■ Given data
+++

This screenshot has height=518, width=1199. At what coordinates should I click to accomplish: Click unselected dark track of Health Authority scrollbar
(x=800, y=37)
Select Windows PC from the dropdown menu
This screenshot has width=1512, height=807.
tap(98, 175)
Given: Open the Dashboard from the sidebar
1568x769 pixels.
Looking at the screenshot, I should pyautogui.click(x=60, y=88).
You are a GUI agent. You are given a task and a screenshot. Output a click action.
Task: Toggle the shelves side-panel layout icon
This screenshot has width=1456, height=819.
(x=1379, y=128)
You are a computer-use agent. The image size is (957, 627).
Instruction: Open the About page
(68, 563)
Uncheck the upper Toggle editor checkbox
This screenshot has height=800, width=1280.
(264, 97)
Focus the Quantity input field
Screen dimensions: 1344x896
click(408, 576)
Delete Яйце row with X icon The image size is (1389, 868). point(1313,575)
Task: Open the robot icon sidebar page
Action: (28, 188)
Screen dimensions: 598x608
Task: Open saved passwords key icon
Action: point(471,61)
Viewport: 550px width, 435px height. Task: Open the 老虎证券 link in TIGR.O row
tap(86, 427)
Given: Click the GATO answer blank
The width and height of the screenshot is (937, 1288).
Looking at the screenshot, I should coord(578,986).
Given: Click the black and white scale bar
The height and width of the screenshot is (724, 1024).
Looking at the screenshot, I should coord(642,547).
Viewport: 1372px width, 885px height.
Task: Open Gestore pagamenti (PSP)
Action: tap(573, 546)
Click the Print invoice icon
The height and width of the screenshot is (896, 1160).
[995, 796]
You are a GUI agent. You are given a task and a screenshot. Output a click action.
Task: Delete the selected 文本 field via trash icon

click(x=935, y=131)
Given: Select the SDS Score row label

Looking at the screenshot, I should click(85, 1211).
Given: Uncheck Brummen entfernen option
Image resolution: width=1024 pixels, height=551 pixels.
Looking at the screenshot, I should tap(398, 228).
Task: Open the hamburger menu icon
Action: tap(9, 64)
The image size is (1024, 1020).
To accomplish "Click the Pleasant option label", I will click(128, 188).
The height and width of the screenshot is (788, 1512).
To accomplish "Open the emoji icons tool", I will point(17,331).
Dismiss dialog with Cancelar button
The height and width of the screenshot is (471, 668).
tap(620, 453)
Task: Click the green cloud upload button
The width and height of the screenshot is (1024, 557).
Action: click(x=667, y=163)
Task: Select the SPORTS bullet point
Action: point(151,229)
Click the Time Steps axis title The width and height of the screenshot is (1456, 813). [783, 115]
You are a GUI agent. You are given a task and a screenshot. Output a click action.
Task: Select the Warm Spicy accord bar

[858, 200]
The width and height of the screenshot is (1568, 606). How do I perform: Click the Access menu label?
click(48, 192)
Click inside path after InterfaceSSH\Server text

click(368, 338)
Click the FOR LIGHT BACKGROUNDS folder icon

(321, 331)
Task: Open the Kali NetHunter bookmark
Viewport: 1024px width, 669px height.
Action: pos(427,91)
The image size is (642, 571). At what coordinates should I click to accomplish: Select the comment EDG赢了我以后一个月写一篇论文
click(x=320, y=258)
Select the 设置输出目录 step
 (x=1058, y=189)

+++

■ Instructions to follow
Lay out the material from the line with "Select Windows PC from the dropdown menu" to the line with "Looking at the screenshot, I should pyautogui.click(x=60, y=88)." as a JSON list of strings, one string per line, with blank lines left out.

■ Full solution
[
  "Select Windows PC from the dropdown menu",
  "This screenshot has width=1512, height=807.",
  "tap(98, 175)",
  "Given: Open the Dashboard from the sidebar",
  "1568x769 pixels.",
  "Looking at the screenshot, I should pyautogui.click(x=60, y=88)."
]